**GIVEN ENTRIES**
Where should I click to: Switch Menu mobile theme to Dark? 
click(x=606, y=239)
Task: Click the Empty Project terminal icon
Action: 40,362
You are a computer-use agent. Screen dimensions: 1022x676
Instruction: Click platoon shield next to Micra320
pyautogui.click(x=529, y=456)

---

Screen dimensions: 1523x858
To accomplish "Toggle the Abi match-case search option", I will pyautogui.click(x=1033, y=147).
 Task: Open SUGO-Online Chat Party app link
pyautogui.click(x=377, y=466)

**REQUIREMENT**
The answer must be every line from the records above that contains the word "Screen", copied out.

**TASK RESPONSE**
You are a computer-use agent. Screen dimensions: 1022x676
Screen dimensions: 1523x858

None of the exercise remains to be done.